● **Task prompt**
Lines in the listing below that include the word "agent" need to be copied.

● **Input data**
-=-=-=-=-

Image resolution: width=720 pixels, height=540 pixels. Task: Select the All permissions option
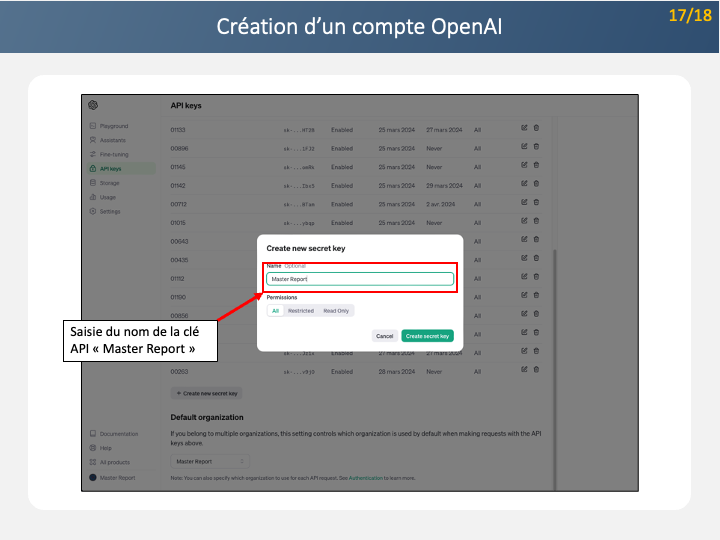click(275, 311)
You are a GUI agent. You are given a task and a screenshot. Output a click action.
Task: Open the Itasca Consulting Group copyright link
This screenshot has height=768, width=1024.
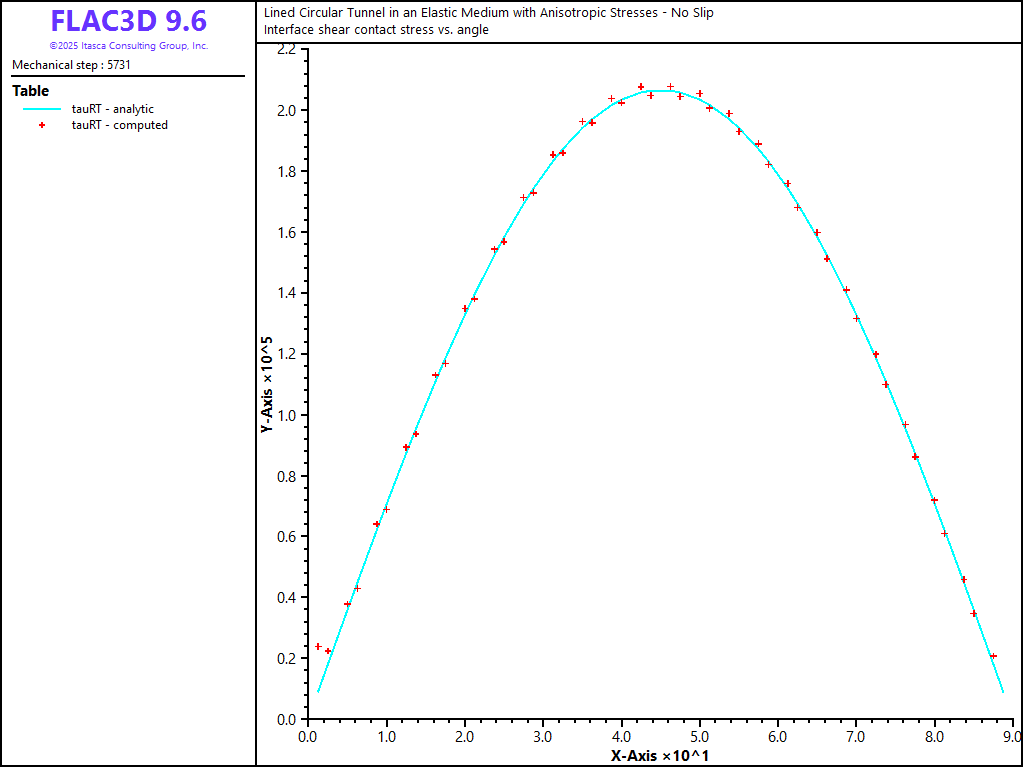tap(128, 46)
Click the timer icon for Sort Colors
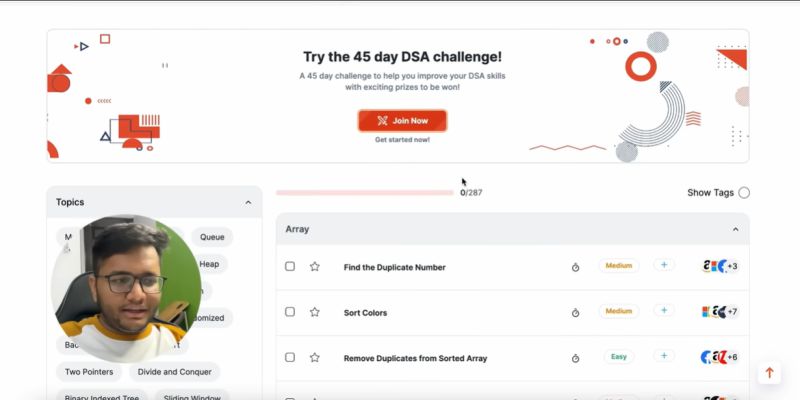 click(576, 313)
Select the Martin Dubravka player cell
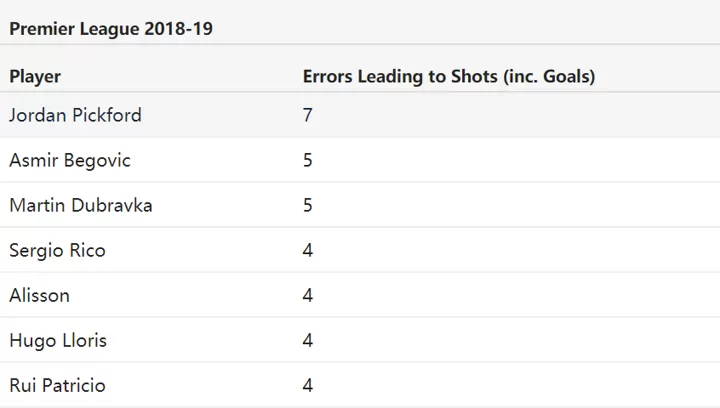This screenshot has width=720, height=408. pyautogui.click(x=81, y=205)
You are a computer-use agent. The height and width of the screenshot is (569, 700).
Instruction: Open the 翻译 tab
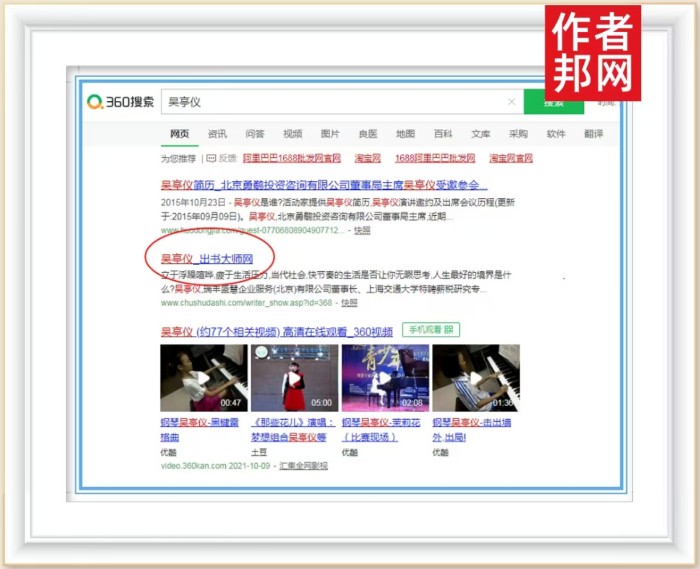[594, 134]
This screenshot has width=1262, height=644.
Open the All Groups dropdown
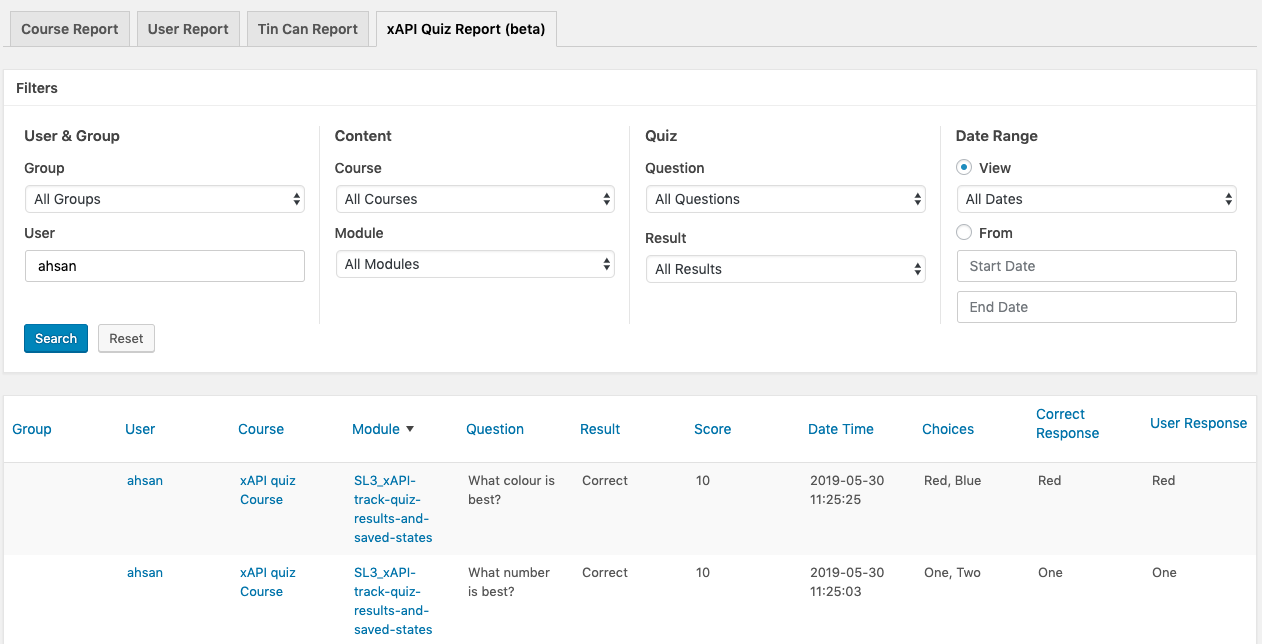click(x=165, y=199)
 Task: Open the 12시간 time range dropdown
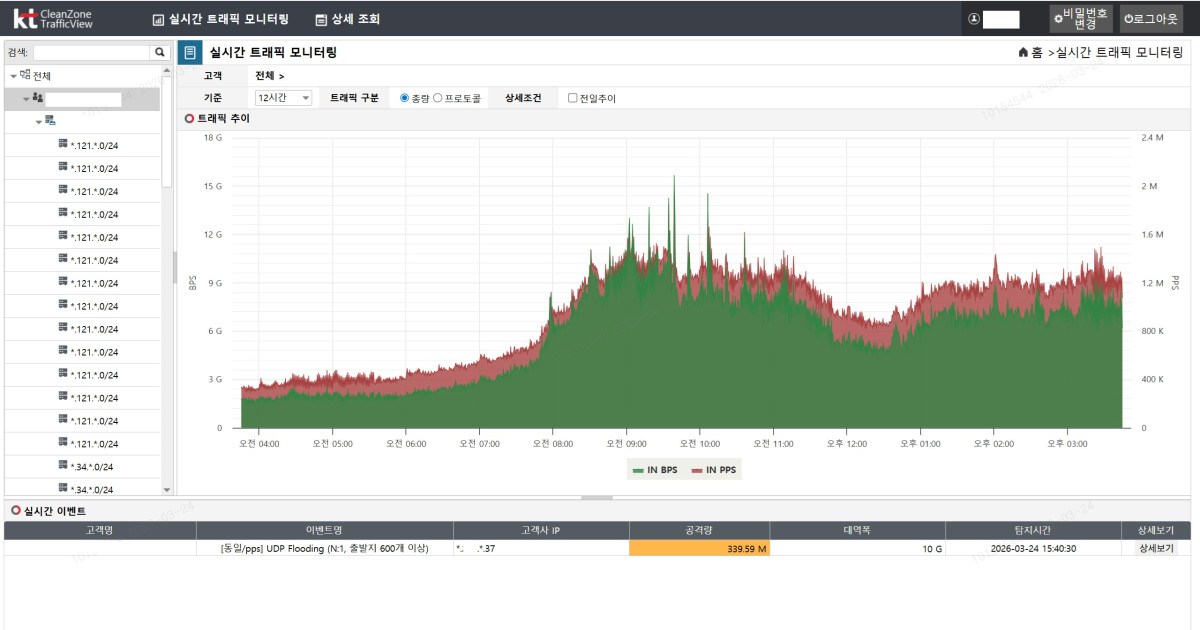click(284, 98)
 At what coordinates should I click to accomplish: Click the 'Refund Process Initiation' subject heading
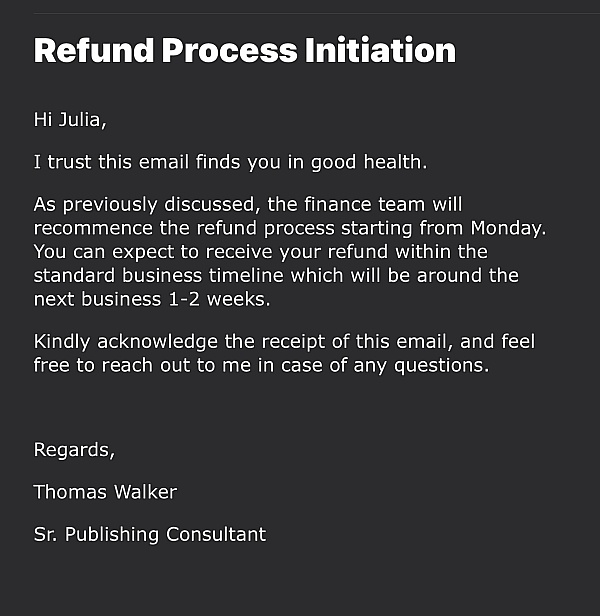[245, 51]
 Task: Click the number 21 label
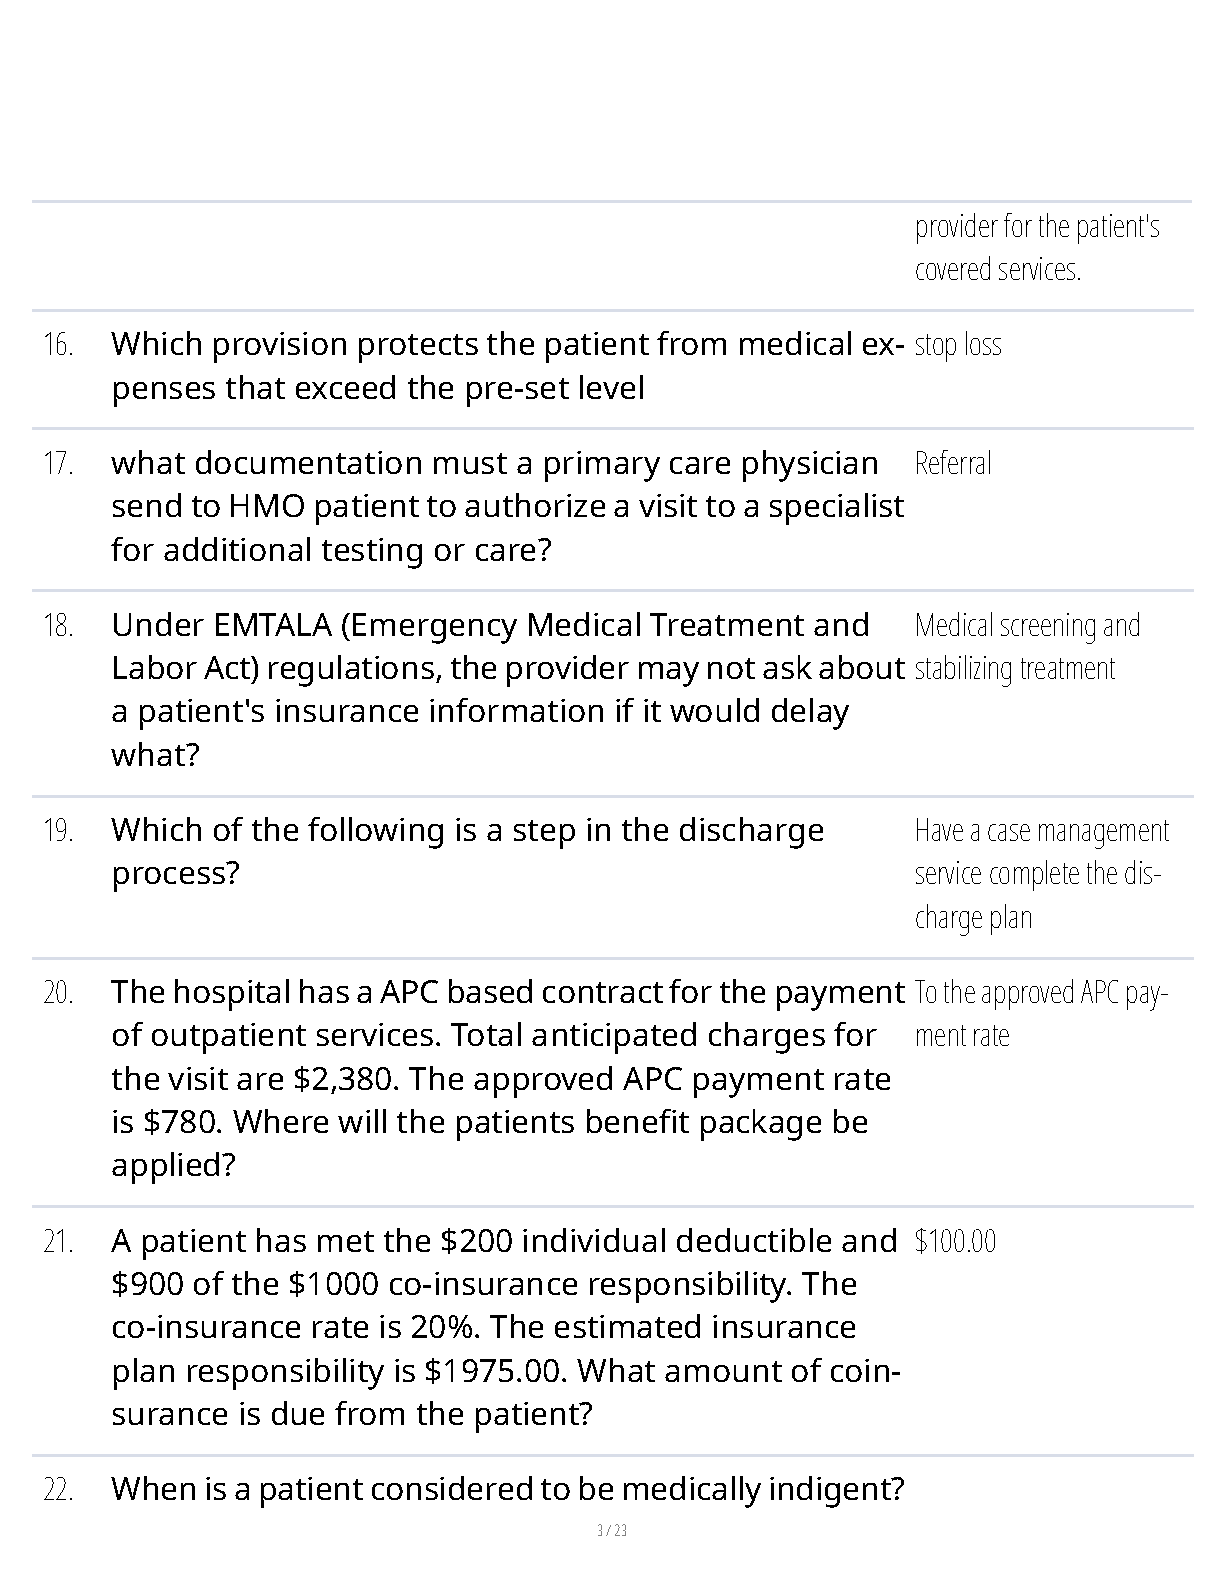click(58, 1242)
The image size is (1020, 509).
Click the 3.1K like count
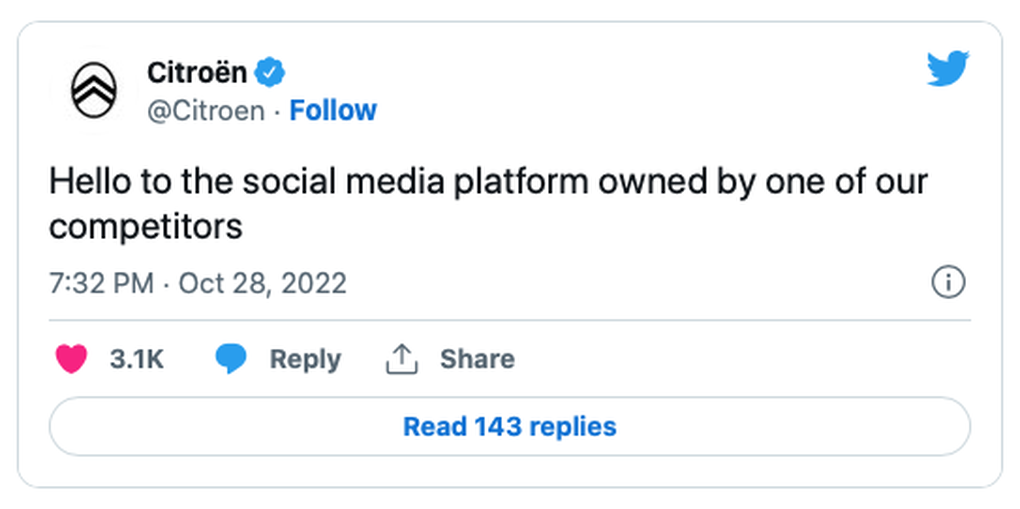(137, 359)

-=-=-=-=-

● **Task output**
You are a GUI agent. You are given a task and a screenshot. Output a click action.
You are a computer-use agent. The height and width of the screenshot is (569, 700).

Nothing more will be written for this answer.